En 1769, Cugnot acopló la máquina de vapor a un carruaje, y en 1775, Perrier a un buque. A principios del siglo XIX Stephenson fue el primero en aplicar este tipo de máquinas a los ferrocarriles.

Funcionamiento de la máquina de vapor: 

En primer lugar se calienta agua en la caldera hasta que se obtiene vapor de la misma y es conducido hasta el contenedor (C) por la lumbrera de entrada (LE). Para ello se abre la válvula de entrada (VE). Si se desea cortar el suministro de vapor, por tanto, parar el funcionamiento de la máquina, se debe de volver a cerrar VE. En el momento que el vapor llega al contenedor, pasa al cilindro (CIL) por la lumbrera izquierda (LI). El vapor desplaza el pistón (P) hacia la derecha, moviendo el resorte (R), la biela (B), la manivela (M) y el volante (V). La biela junto con la manivela y el volante, se encargan de traducir el movimiento de vaivén del pistón en un movimiento circular

 Desplazándose el resorte a la derecha, llega un momento que acciona la manivela de cambio derecha (MD), moviendo la válvula corredera (VC), que pasa de tapar a la lumbrera de escape (LES) y a la lumbrera derecha (LD), por imposibilitar la entrada de vapor a la lumbrera izquierda (LI) y a la lumbrera de escape (LES). Por tanto, el vapor entra ahora al cilindro (CIL) por la lumbrera derecha (LD), desplazando al pistón (P) hacia la izquierda. El vapor que ha quedado en la parte izquierda del cilindro (CIL), es presionado por el pistón (P), por lo que sale por LI hacia LES, que conduce el vapor hasta la lumbrera de salida (LS), la cual dirige el vapor a un condensador para poder reutilizarlo.

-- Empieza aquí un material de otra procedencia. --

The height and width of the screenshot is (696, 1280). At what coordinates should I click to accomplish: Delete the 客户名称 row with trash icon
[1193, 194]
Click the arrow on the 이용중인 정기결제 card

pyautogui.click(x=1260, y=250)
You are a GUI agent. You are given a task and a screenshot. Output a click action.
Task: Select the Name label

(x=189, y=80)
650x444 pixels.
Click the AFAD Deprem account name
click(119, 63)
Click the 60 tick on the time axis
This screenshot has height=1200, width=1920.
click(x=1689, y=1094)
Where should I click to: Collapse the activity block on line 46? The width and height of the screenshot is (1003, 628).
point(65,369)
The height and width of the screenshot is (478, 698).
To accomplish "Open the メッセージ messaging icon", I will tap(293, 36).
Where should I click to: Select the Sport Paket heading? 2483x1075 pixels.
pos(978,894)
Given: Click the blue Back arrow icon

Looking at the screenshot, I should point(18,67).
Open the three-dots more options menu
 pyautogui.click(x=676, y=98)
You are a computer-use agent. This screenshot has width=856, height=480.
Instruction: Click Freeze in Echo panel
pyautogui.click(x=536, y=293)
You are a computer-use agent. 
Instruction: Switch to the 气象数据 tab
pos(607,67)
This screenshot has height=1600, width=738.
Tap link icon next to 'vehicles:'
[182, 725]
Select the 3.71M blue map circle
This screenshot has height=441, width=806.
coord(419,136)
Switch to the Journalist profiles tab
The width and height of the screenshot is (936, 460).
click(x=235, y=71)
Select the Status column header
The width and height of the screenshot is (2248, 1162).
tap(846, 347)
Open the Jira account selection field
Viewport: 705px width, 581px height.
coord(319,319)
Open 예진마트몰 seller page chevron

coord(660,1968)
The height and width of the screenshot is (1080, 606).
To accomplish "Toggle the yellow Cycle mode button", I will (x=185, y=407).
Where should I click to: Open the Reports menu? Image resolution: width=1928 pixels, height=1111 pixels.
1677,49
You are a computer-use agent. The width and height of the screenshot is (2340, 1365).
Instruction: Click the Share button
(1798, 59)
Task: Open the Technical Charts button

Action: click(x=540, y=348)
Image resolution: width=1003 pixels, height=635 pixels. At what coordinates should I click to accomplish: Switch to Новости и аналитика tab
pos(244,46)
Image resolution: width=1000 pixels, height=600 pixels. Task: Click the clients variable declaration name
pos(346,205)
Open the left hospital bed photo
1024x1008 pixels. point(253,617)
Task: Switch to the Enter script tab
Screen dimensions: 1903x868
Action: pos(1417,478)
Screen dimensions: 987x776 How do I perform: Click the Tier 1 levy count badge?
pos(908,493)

Como ocurría antes, el resorte (R) se va desplazando hacia la izquierda hasta que acciona la manivela de cambio izquierda (MI), volviendo a cambiar de posición la válvula corredera (VC), por lo que el vapor vuelve a entrar por la lumbrera izquierda (LI) al cilindro (CIL) moviendo al pistón (P), moviéndose este hacia la derecha. El vapor sobrante en la parte derecha del cilindro (CIL) sale por la lumbrera derecha (LD) hacia la lumbrera de escape (LES), y de ahí a la lumbrera de salida (LS).

A partir de este momento el funcionamiento de la máquina de vapor se repite, es decir, el pistón (P) se desplaza hacia una dirección desplazando consigo el resorte que acciona la manivela de cambio correspondiente con la dirección a la que se está desplazando dicho resorte. La pulsación de una de estas manivelas, hace que el movimiento del pistón (P) se invierta, y se desplace en la nueva dirección hasta que el resorte vuelve a pulsar una de las manivelas de cambio, y así sucesivamente.